Eigenvalues and Eigenvectors Examples 6

Eigenvalues and Eigenvectors Examples 6

Recall from the Eigenvalues and Eigenvectors page that the number $\lambda \in \mathbb{F}$ is said to be an eigenvalue of the linear operator $T \in \mathcal L (V)$ if $T(u) = \lambda u$ for some nonzero vector $u \in V$. The nonzero vectors $u$ such that $T(u) = \lambda u$ are called eigenvectors corresponding to the eigenvalue $\lambda$.

We will now look at some examples regarding eigenvalues of linear operators and eigenvectors corresponding to eigenvalues.

Example 1

Let $T$ and $S$ be linear operators over the vector space $V$ and such that $S$ is invertible. Prove that then $T$ and $S^{-1}TS$ have the same eigenvalues.

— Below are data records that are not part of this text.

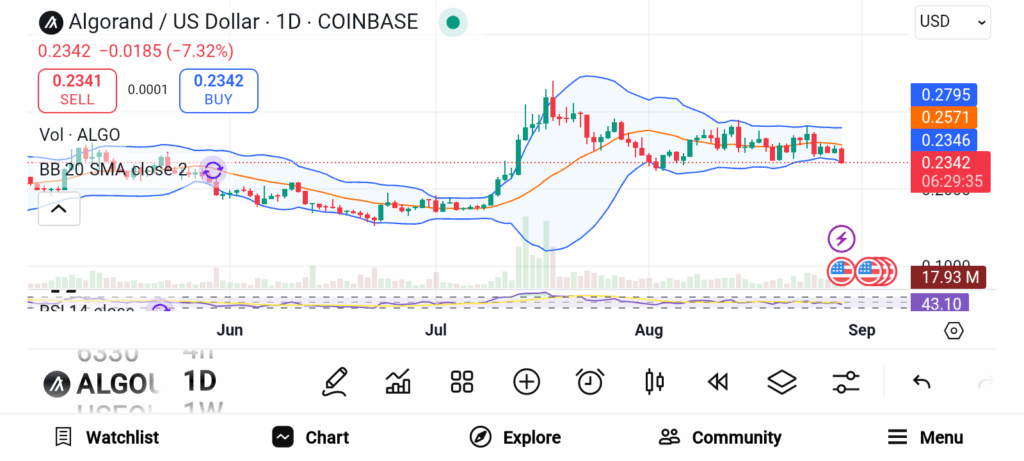The image size is (1024, 461).
Task: Switch to the Explore tab
Action: point(515,437)
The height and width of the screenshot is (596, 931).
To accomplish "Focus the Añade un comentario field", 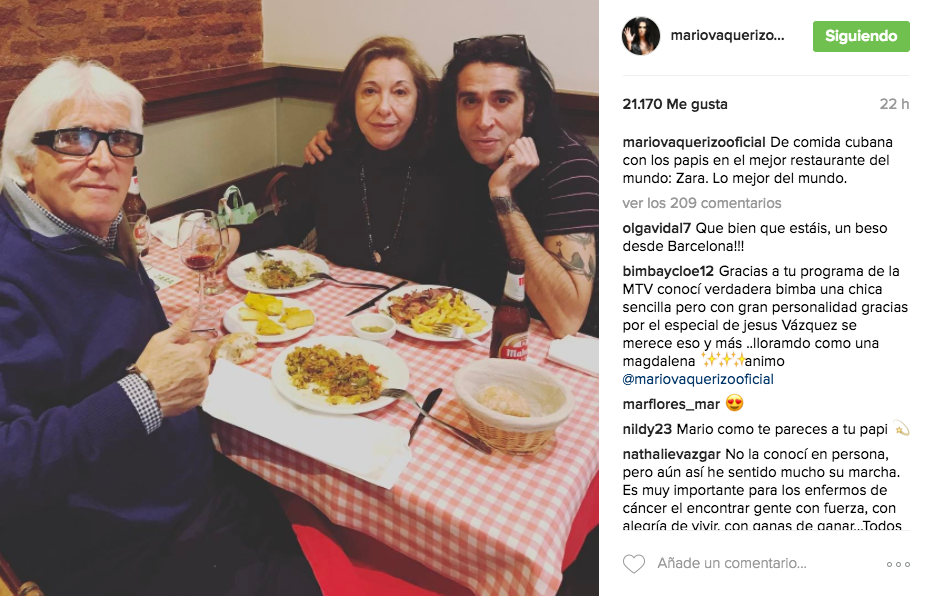I will pyautogui.click(x=732, y=563).
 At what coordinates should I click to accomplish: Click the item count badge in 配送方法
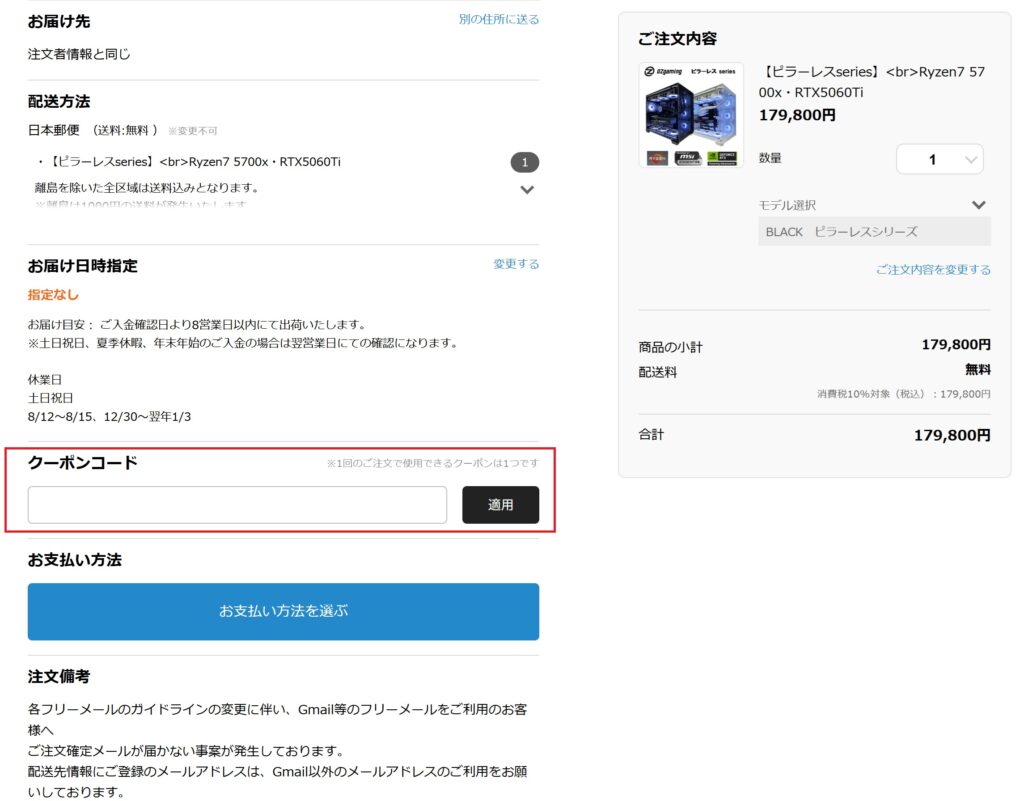coord(525,162)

Let $\lambda \in \mathbb{F}$ be an arbitrary eigenvalue of $T$. Then for some nonzero vector $u \in V$ we have that $T(u) = \lambda u$. We want to show that then $\lambda$ is an eigenvalue of $S$, that is, there exists a nonzero vector $v \in V$ such that $S(v) = \lambda v$.

Note that:

(1)
\begin{align} \quad (S^{-1}TS)(S^{-1}(u)) = S^{-1}T(u) = S^{-1}(\lambda u) = \lambda S^{-1}(u) \end{align}

We note that $S^{-1}(u) \neq 0$. If $S^{-1}(u) = 0$, then $S^{-1}(u) = S^{-1}(0)$, and since $S^{-1}$ is invertible, then $S^{-1}$ is injective which implies that $u = 0$ which is a contradiction since $u$ is a nonzero eigenvector to the eigenvalue $\lambda$ of $T$.

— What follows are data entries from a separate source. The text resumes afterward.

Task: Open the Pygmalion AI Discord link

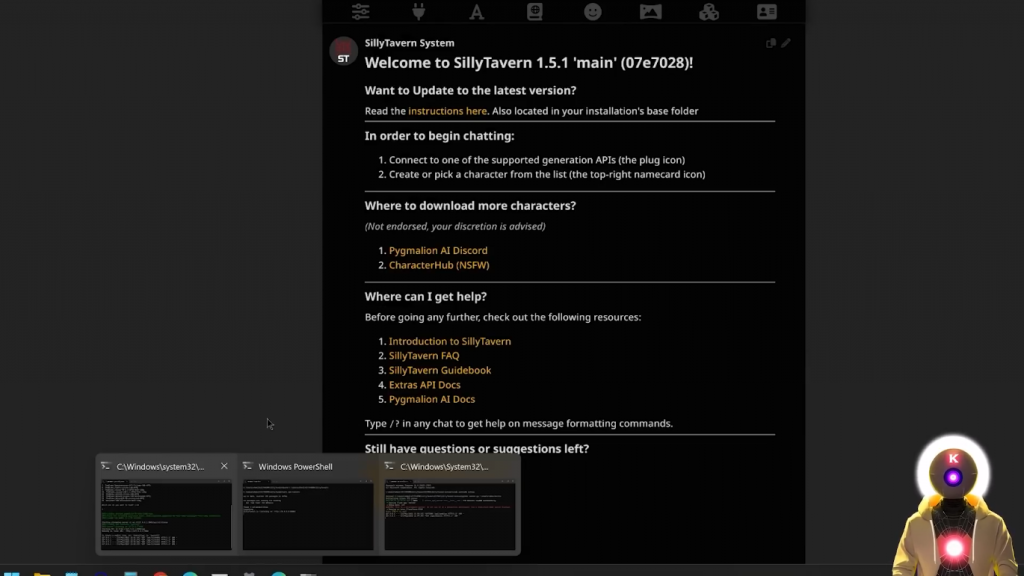Action: [438, 250]
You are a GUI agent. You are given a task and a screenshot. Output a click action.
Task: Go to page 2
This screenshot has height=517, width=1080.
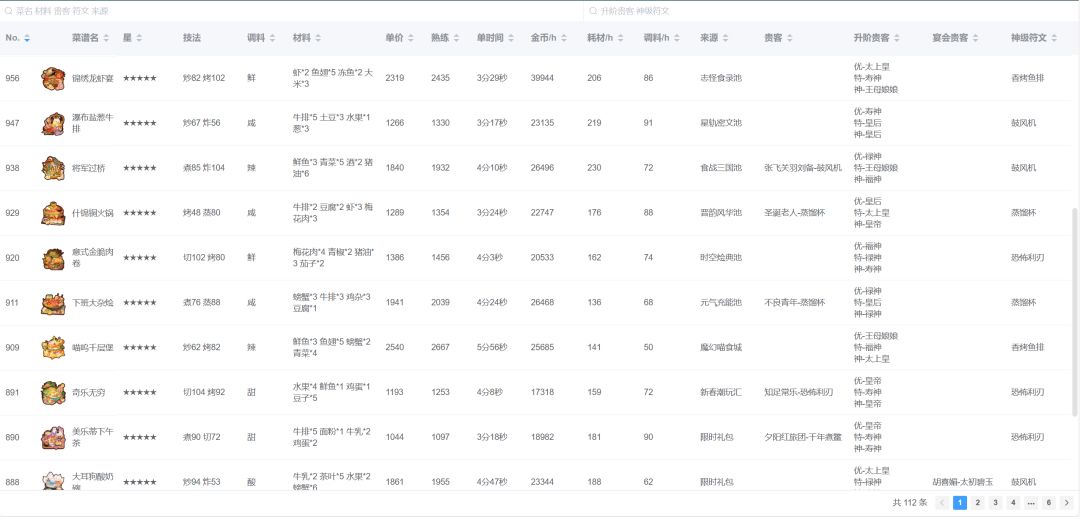point(977,503)
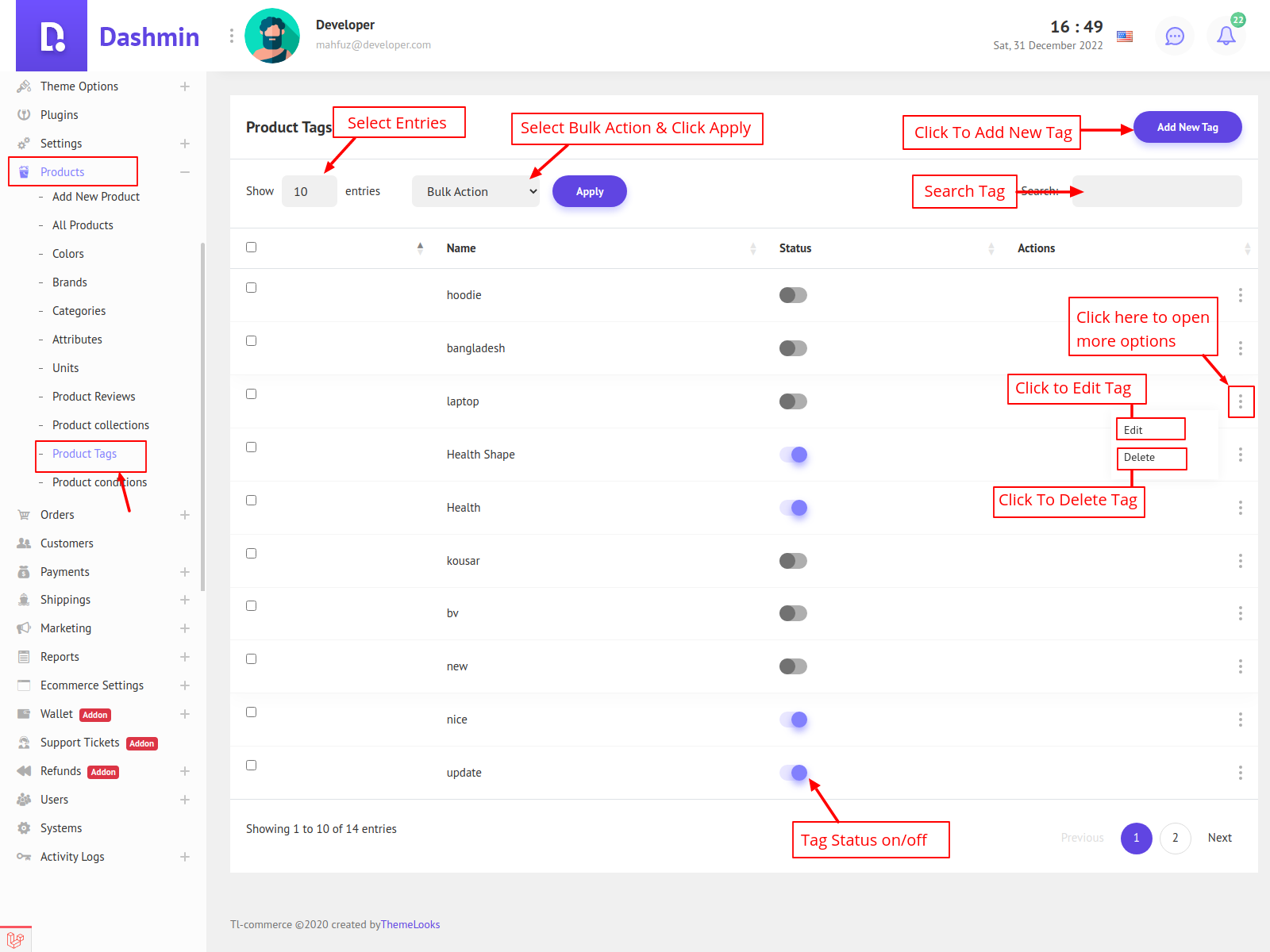
Task: Go to page 2 of tags
Action: (1175, 838)
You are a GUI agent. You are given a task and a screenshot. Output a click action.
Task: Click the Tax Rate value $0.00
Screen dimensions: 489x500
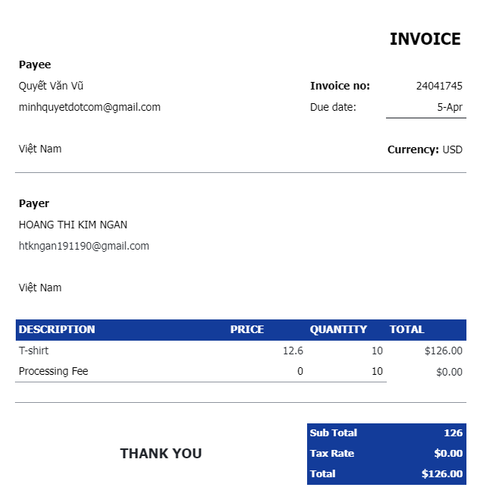(x=448, y=453)
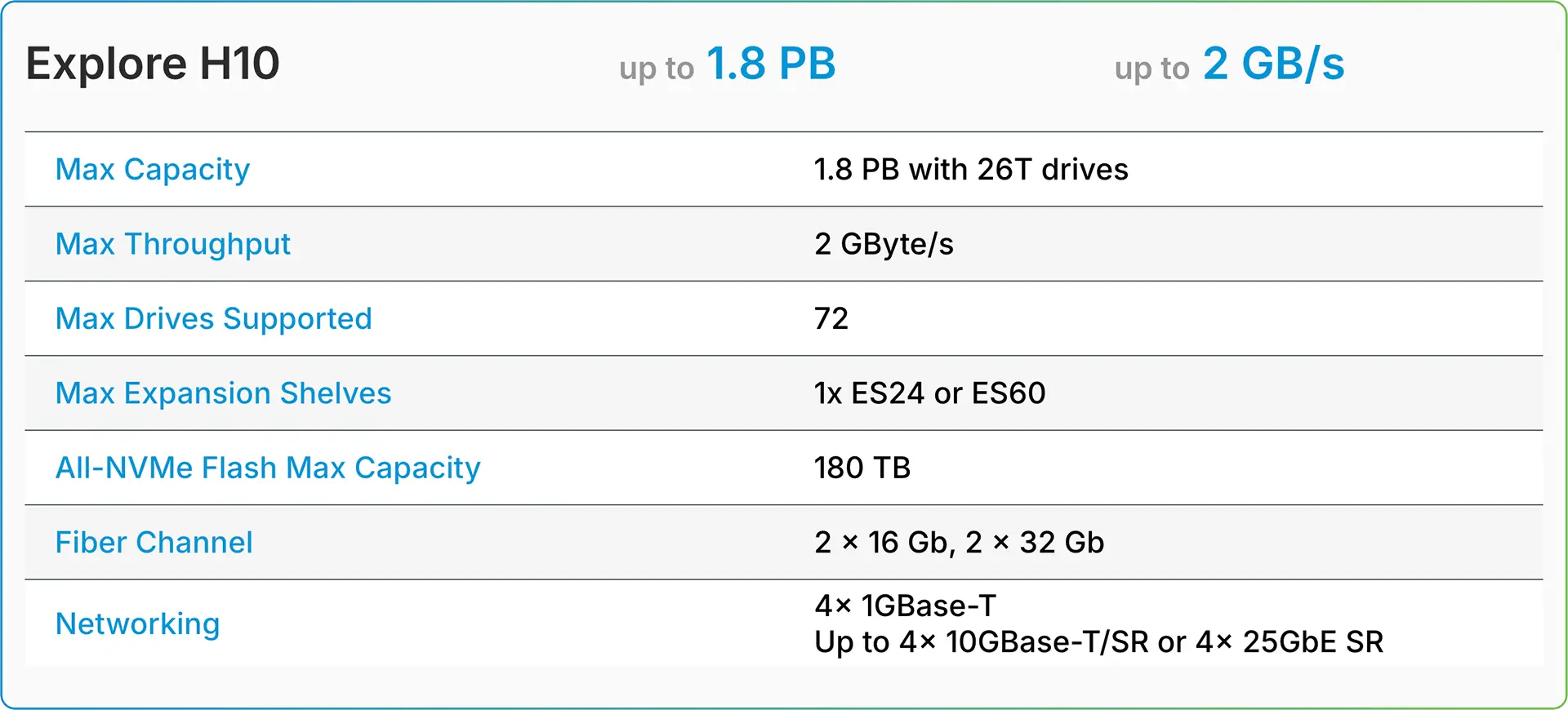Select the Networking label
The image size is (1568, 710).
[x=138, y=624]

Therefore $\lambda$ is an eigenvalue to $S^{-1}TS$ and the corresponding eigenvector is $S^{-1}(u)$.

Note that then if $u$ is an eigenvector corresponding to the eigenvalue $\lambda$ of $T$, then $S^{-1}(u)$ is an eigenvector corresponding to the eigenvalue $\lambda$ of $S^{-1}TS$.

Example 2

Let $S$ and $T$ be linear operators over the finite-dimensional vector space $V$. Prove that $ST$ and $TS$ have the same eigenvalues.

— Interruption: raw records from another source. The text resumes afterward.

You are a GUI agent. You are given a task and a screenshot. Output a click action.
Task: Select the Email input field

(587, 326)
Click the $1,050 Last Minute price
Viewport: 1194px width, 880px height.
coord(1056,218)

Let $\lambda \in \mathbb{F}$ be an arbitrary eigenvalue of $ST$. Then for some nonzero vector $u \in V$ we will have that $ST(u) = \lambda u$. We want to show that then $\lambda$ is an eigenvalue of $TS$.

We have that:

(2)
\begin{align} \quad TS(T(u)) = T(ST(u)) = T(\lambda u) = \lambda T(u) \end{align}

There are two cases to consider.

If $T(u) \neq 0$ then $\lambda$ is an eigenvalue of $TS$ and the corresponding eigenvector is $T(u)$.

If $T(u) = 0$, then we must have that $\lambda = 0$. This is because $ST(u) = \lambda u$ implies that $S(0) = \lambda u$, and $u$ is a nonzero vector, so $\lambda = 0$.

Also, if $T(u) = 0$ then since $u$ is a nonzero vector we have that $u \in \mathrm{null} (T)$, and so $\mathrm{null} (T) \neq \{ 0 \}$ so $T$ is not injective and hence $T$ is not invertible. Therefore $TS$ is not invertible. Since $TS$ is not invertible, this implies that the eigenvalue $\lambda = 0$ for $TS$.

Therefore $ST$ and $TS$ have the same eigenvalues.